To triangulate the position of a bomb detonation, multiple balloons in different locations would have to detect the blast simultaneously, and the position of each balloon would have to be known when an explosion signal was received from its radio transmitter. There was no Global Positioning System (GPS) in 1948, but the Air Force owned long-range radar systems, able to track airplanes hundreds of miles away by sending out pulses of tightly directed microwave radio waves and receiving back reflections off metal surfaces on the targets. The directional position of a target airplane was derived from the aimed direction of the radar antenna, and the distance was found by timing the returned pulse. Each balloon would therefore have one or more corner-reflector radar targets hanging from a cord, lightweight, made of aluminum-coated paper and sticks, and named “the kite.”

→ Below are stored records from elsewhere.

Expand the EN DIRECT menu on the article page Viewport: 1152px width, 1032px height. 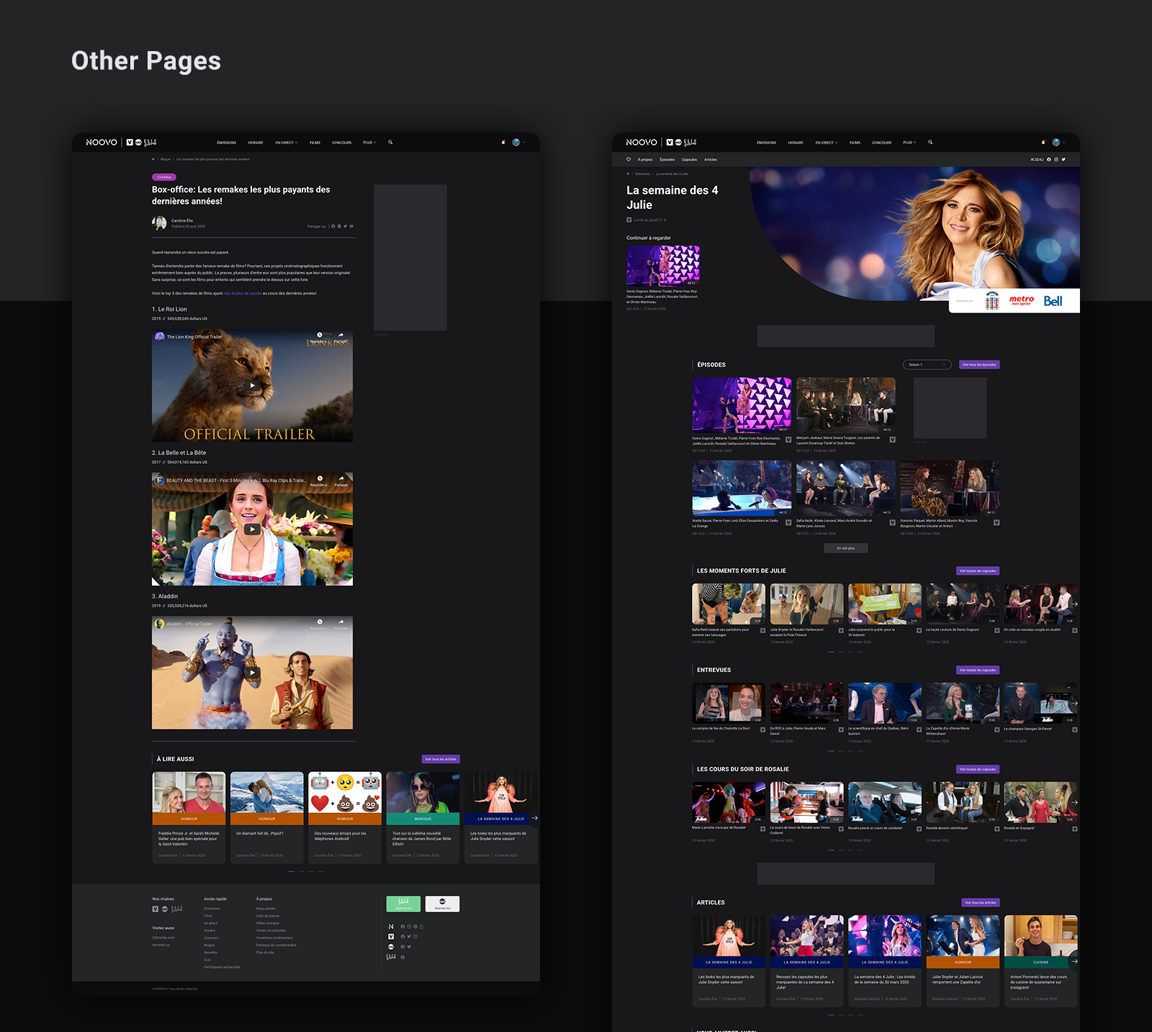(286, 143)
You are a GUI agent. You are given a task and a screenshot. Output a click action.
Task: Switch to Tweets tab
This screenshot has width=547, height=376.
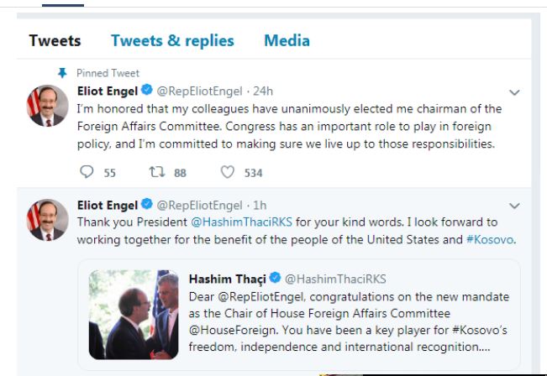coord(55,40)
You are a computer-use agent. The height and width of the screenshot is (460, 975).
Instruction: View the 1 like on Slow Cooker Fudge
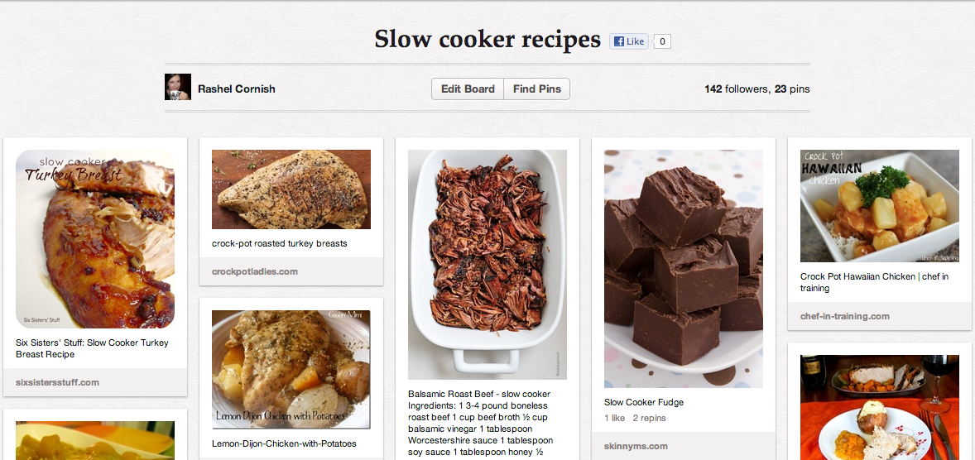614,419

The kite was three flat squares, interleaved at right angles to form a sort of inside-out box. However you looked at the kite, from the side, top, or bottom, you were seeing an inside corner, which will always send an incoming radar signal back exactly where it came from. Think about throwing a basketball against the wall in a rectangular room. Just hitting a flat wall, the basketball will not necessarily fly back into your hands, but if you aim for a corner, be it a ceiling corner or a floor corner, the ball will shoot right back into your cupped hands. That paper kite, which was about 4 feet tall, looked like a battleship on the radar display. A great deal of the microwave pulse sent out by the radar transmitter would be bounced back to the radar receiver, looking like a very big object.

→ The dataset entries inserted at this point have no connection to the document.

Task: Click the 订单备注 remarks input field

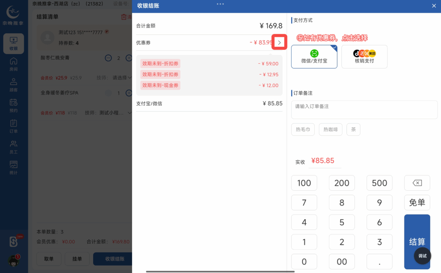Action: point(364,110)
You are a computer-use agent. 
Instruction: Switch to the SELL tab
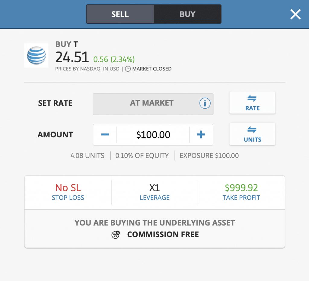point(120,14)
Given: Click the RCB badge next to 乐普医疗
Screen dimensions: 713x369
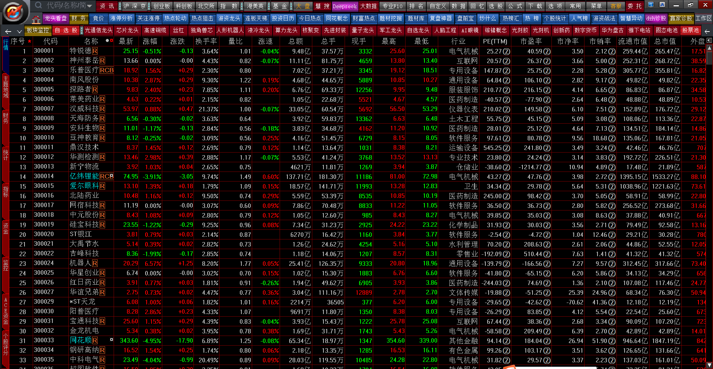Looking at the screenshot, I should pyautogui.click(x=107, y=70).
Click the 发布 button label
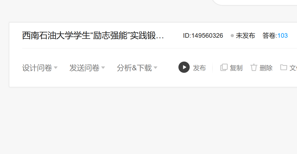This screenshot has height=154, width=297. (199, 68)
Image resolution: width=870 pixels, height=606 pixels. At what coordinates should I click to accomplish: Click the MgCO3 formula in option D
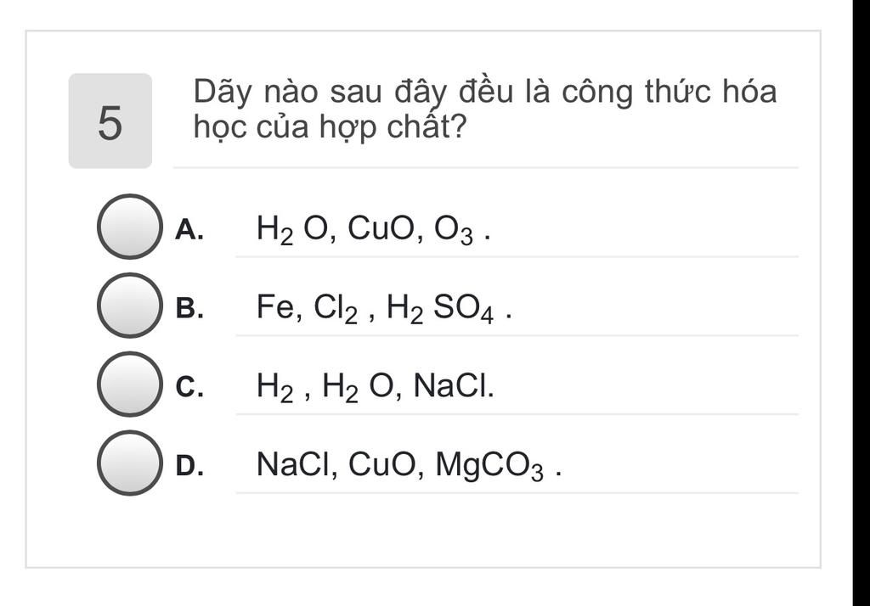pyautogui.click(x=489, y=466)
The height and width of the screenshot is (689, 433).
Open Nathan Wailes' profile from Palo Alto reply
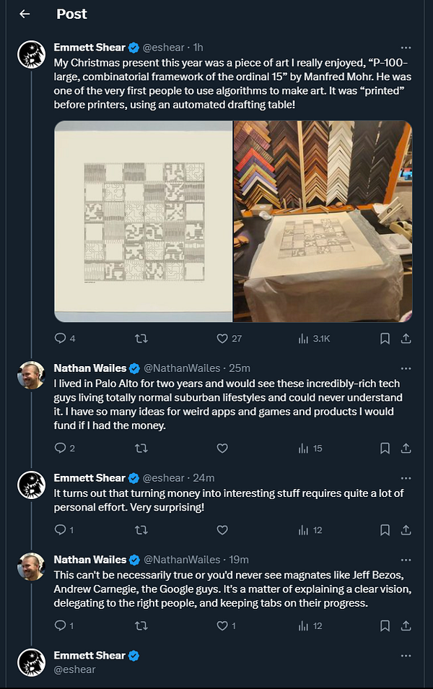[32, 376]
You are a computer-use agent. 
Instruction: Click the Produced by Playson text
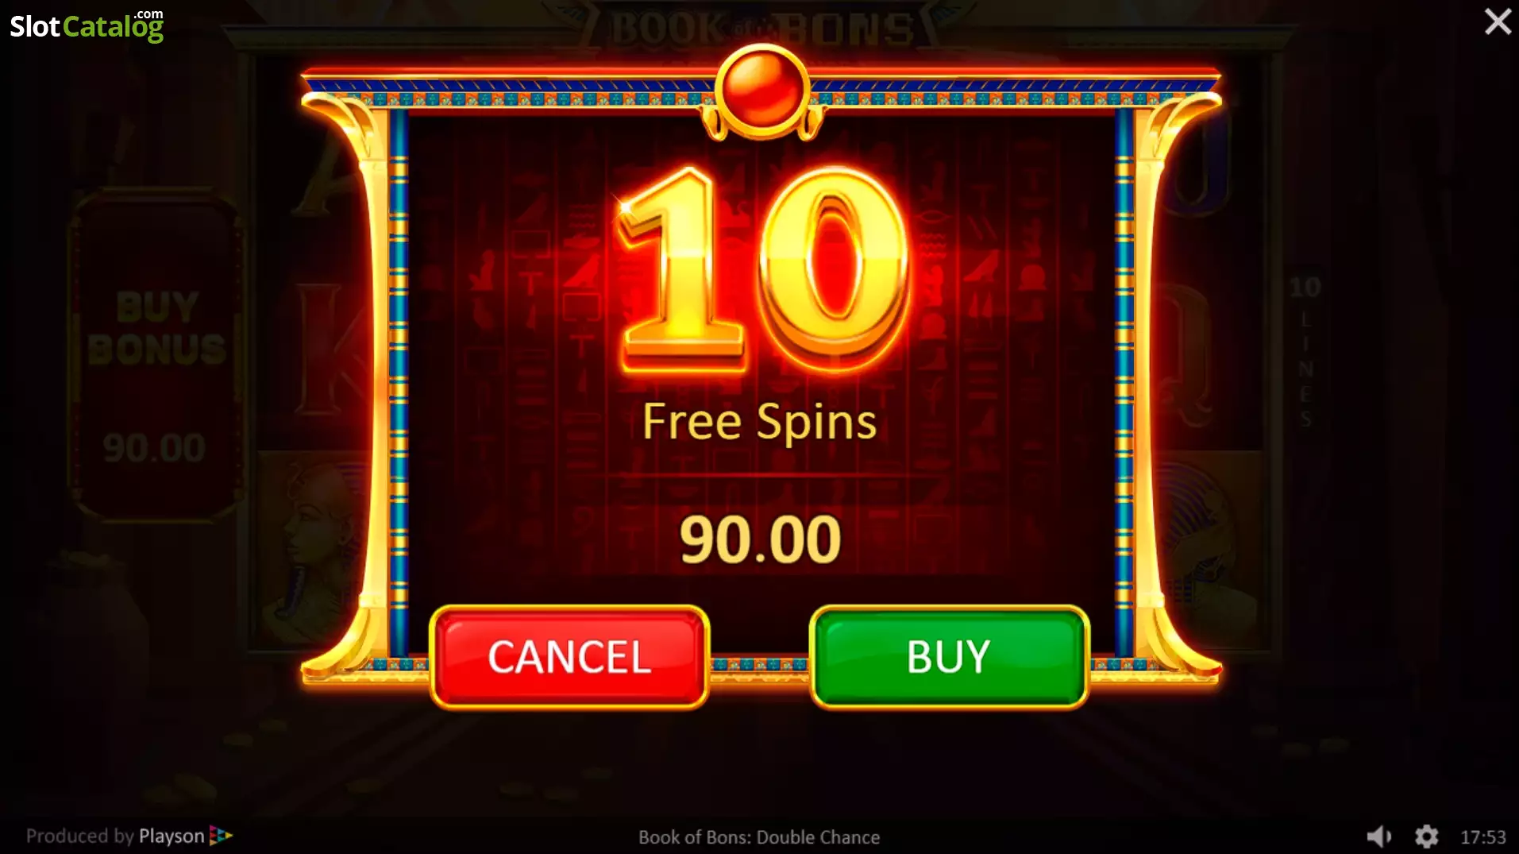point(115,836)
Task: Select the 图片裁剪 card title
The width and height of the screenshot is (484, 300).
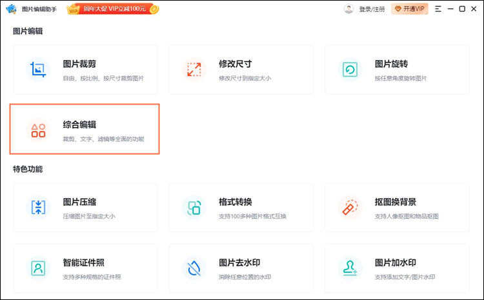Action: tap(79, 64)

The electronics package to be lofted by the balloons consisted of a navy ERSB (expendable radio sonobuoy), model AN/CRT-1. It was a cardboard tube, 4 inches in diameter and 30 inches long, with a 39-inch telescoping quarter-wave rod antenna sticking out the top. Inside the tube was a lightly constructed aluminum chassis on which was built a low-frequency audio amplifier driving an FM radio transmitter operating at a frequency selectable between 67 and 72 megahertz. An airplane orbiting below the approximate position of the Mogul balloon could pick up and record the signal from the AN/CRT-1 transmitter from 35 miles away, using an AN/ARR-3 receiver screwed into its air-transport rack. A radio operator would sit in front of it to twist the knobs and wear the headphones.

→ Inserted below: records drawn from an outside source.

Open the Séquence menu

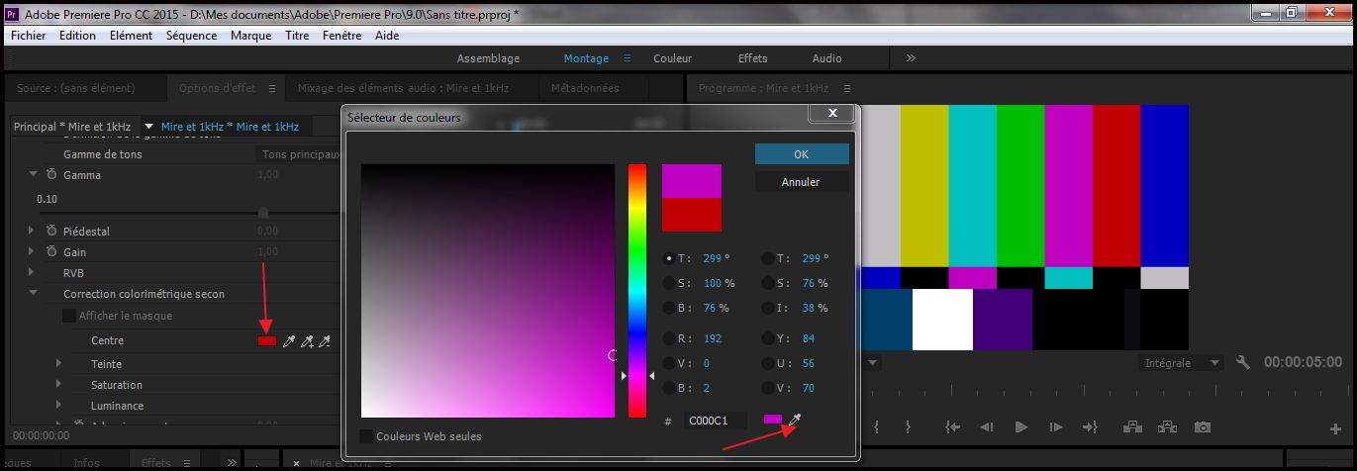pyautogui.click(x=191, y=36)
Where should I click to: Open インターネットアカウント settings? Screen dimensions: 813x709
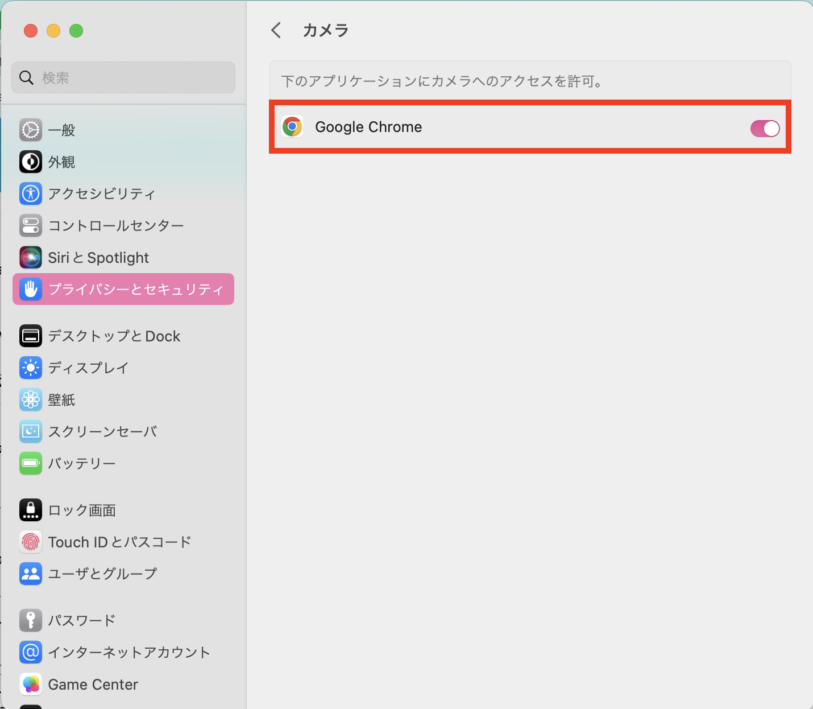129,653
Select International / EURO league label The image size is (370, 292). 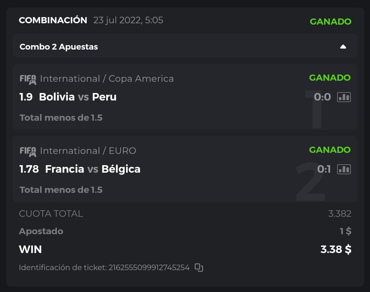(x=88, y=151)
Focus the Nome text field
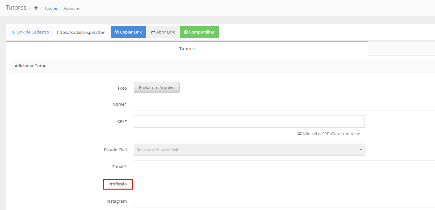 (x=284, y=104)
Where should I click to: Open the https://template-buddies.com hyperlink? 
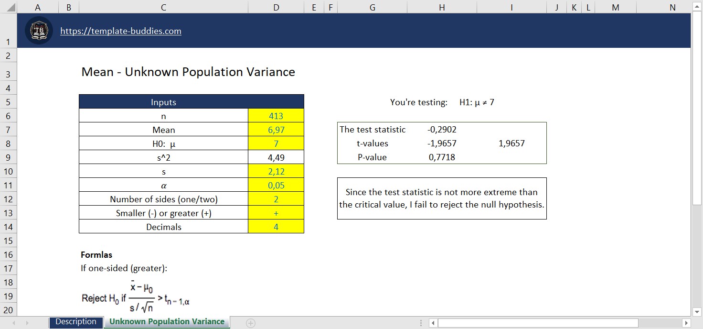120,31
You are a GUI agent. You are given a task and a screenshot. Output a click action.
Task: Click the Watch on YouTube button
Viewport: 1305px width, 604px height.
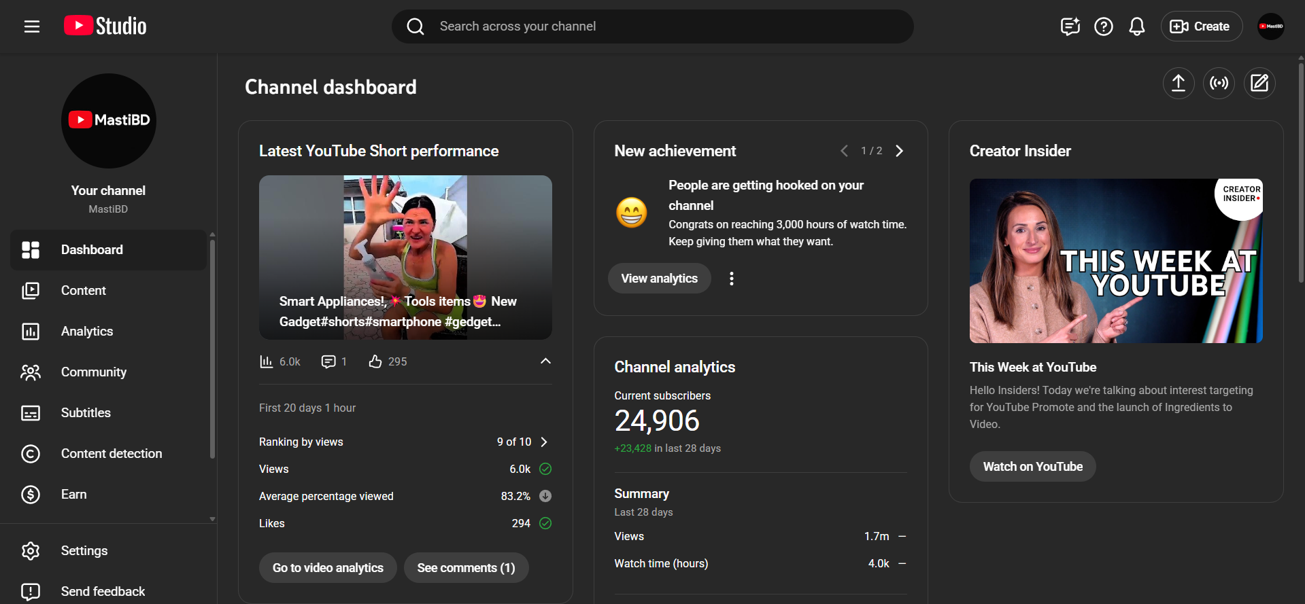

Judge Ellison’s job was to figure out how to reengineer a hydrophone and make it sensitive to “infrasound” signals transmitted in thin air at frequencies below the threshold of human hearing. Together, Ellison’s microphone, the AN/CRT-1, and its batteries weighed 17.5 pounds. In 1947, there were no transistors and certainly no integrated circuits. Today, an FM radio transmitter can be built on a tiny wafer of silicon, but in those days it required five vacuum tubes, a transformer, four coil assemblies, seventeen capacitors, seventeen resistors, and two very heavy carbon-zinc batteries, 1.5 and 135 volts, all connected together with insulated copper wires. It was a masterpiece of optimized design, and it could operate in the near vacuum at 100,000 feet above ground in subfreezing temperatures.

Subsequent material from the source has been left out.